Thinking about the story – retelling it in my head while I do other things – gets my brain primed for working on it. Once the post-trip cleanup is finished and I’m back to my normal routine, I take the notes I generated (there’s always something) and type them into the computer, incorporating them in my outline and/or the manuscript as necessary (frequently, one of the notes will be something like “check meeting scene in Ch 3 – mention hair color thing” which makes me go back to the ms. to see whether I did that and if not, how to add it). I’ll also fiddle with any places I marked for further attention in the most recent couple of chapters (remember, I’m a rolling reviser).
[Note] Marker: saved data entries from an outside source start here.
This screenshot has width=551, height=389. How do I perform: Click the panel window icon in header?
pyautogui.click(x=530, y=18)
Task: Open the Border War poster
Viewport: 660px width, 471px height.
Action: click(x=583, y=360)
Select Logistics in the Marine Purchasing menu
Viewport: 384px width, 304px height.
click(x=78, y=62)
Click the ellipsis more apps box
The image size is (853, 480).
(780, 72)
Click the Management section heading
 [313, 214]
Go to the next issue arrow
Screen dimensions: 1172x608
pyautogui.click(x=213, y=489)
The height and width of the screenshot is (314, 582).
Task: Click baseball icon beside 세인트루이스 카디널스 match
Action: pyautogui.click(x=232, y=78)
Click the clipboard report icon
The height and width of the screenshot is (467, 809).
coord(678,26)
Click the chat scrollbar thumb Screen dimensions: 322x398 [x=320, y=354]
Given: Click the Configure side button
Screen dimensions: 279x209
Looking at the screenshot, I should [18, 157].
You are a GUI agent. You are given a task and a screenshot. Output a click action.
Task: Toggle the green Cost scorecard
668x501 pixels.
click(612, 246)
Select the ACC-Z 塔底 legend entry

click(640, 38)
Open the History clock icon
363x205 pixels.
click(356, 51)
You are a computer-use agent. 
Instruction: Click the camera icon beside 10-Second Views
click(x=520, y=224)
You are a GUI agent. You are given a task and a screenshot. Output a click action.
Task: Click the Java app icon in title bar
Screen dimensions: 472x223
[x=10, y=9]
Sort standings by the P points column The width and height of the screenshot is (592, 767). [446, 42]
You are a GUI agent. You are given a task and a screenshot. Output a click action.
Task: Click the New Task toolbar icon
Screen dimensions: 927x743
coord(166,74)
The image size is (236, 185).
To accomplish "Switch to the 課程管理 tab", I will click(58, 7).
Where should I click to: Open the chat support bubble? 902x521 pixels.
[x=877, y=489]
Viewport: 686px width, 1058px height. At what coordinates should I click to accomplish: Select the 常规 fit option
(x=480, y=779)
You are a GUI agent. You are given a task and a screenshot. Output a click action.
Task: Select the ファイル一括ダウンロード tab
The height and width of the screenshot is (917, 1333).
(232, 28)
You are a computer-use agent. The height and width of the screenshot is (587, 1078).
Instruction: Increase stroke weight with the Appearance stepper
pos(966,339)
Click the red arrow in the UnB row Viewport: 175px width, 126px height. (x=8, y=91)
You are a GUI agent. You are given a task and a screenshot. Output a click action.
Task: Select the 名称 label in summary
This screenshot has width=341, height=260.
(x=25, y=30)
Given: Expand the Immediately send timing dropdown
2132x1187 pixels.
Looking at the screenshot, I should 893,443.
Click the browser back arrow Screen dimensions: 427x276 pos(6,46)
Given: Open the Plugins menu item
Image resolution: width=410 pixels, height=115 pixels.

By this point, I’m almost always back in the groove and ready to make forward progress again. If I’m still totally “cold,” I’ll do the extreme thing, clip out the most recent scene, and rewrite it from scratch. Usually, this has one of two effects: either I’m finally good to keep going (and I can go back later and combine the “best bits” from both versions of the scene), or I am still having trouble, but not because the story is still cold. There’s some other problem, and it’s a matter of buckling down and figuring out what it is. (Note that it is a REALLY good idea not to stop writing in a sticky spot right before you leave on vacation. Even if you have to stay up two or three hours later the night before you leave to get past it. Really. Sleep on the plane/train/bus. Your Future Self will thank you.)

7 Comments
  1. I’ve never tried your extreme method – luckily I’ve never had to. Usually a couple days of mulling and I’m back in the game.

  2. My current WIP is deep-space frozen… and it has good reason to be. Over Thanksgiving I was not feeling very thankful (shoulder having a bad day) and made up a ‘pity list’ of all the medical and social emergencies that have happened from the last time I was writing consistently. (Really? All of THAT happened in just the last two years??? Er… yep!)

    So yeah, I really do have reasons not to be so hard on myself for not writing. Also my shoulder has a good 6-12 months left of healing according to the doctor. Any suggestions for when a medical emergency (or newborn) has utterly reformatted your future? At this point I think I should consider myself as starting completely from scratch.

  3. Seconding Kin’s request. My period of not-writing was for much happier reasons, but I’m still having a hard time getting back on the horse. Any thoughts?

  4. Welcome home! I wish you success with the process-rearranging.

  5. Oddly enough, I too am having to shift away from a word-count metric, which has stood me in good stead for many years. Time-on-task isn’t a good fit for me — I’m entirely capable of staring at a blank screen for hours — but I’m having some luck with the idea that I must do something with it X days a week. The something turns into a decent (by my standards, anyway) word-count fairly often, and if it doesn’t, well, there’s always editing or making notes for possible future scenes or whatever.

    I do feel like I’m perpetually having to get back into it, though. The current project is just not staying “active” in my head, though my test reader reports it’s working fine on the page. Don’t know what to do about that, except keep plodding along and hope the next one takes over my brain like books are supposed to.

    • “I’m entirely capable of staring at a blank screen for hours.”

      Gee, I can’t identify with that at all. [cough]

  6. You can always alphabetize the spice shelves or vacuum the cat.